「うしろには夢がない」寺山修司の触発されることば
2020-08-04
「自叙伝などは、何べんでも書き直し(消し直し)ができるし、過去の体験なども、 再生をかぎりなくくりかえすことができる。できないのは、次第に輪郭を失ってゆく『私』そのものの規定である。」
(寺山修司「黄金時代」ー『寺山修司名言集』PARCO出版2003より)
「今」小欄の一文字一文字を打ち込んでいる”とき”は順次「過去」になり続けている。既に何秒か前に打った「今」は、明らかな「過去」である。それが嫌だと思えば、パソコン上でいつでもいかようにも「消し直し」をすることができる。だが「今」は、それをせずに書き進めることにしよう。なぜなら「ふりむくな ふりむくな うしろには夢がない」という言葉に背中を押されるからである。小欄に言葉を紡ぐことは、過去や思い出に絡め取られるためではなく、「今」から前に輝く「夢」を見るためである。「私」そのものは多面体で形式的な「輪郭」はあるが、その「規定」は難しい。

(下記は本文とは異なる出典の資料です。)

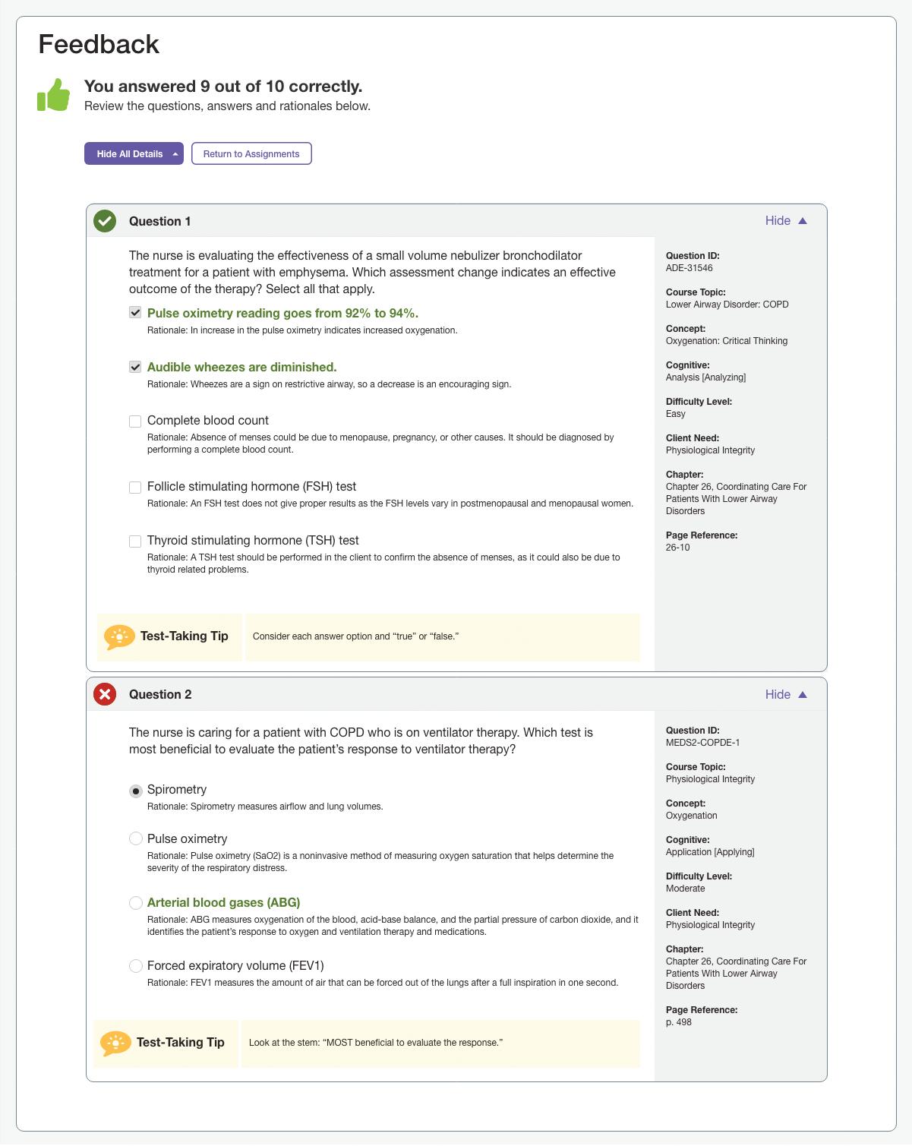This screenshot has height=1146, width=912.
Task: Click the green thumbs-up feedback icon
Action: click(53, 96)
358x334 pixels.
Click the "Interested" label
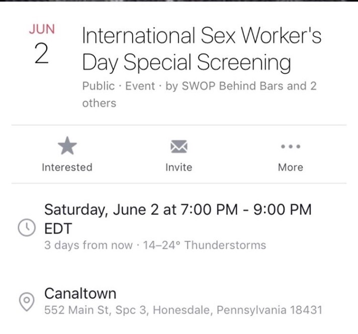pos(67,167)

寺山修司の短歌を読んで、その総体的な仕事のあり方に大変興味を抱き何冊かの資料を入手した。冒頭に引用した「名言」をはじめ、多ジャンルを横断的に表現し続けた奇才・天才のことばには、触発され魂を揺さぶられる思いがする。「書く」という行為そのものが「過去」であり「思い出」のようであるが、寺山にとってそれは「経験」ではなく「物語(ストーリー)」なのだと云う。「過ぎ去ったことなどはみな、比喩にすぎない」とさえ言う。また「実際に起こらなかったことを思い出にすることもできるものなのです。」とも。このあたりの名言に、短歌を考え直す大きな材料が散りばめられている。
今年もまた8月が来た
あなたは75年間のうち、どれほどをどのように生きてきたか
せめて「物語」を語り継ぎながら「夢」を見たいものである。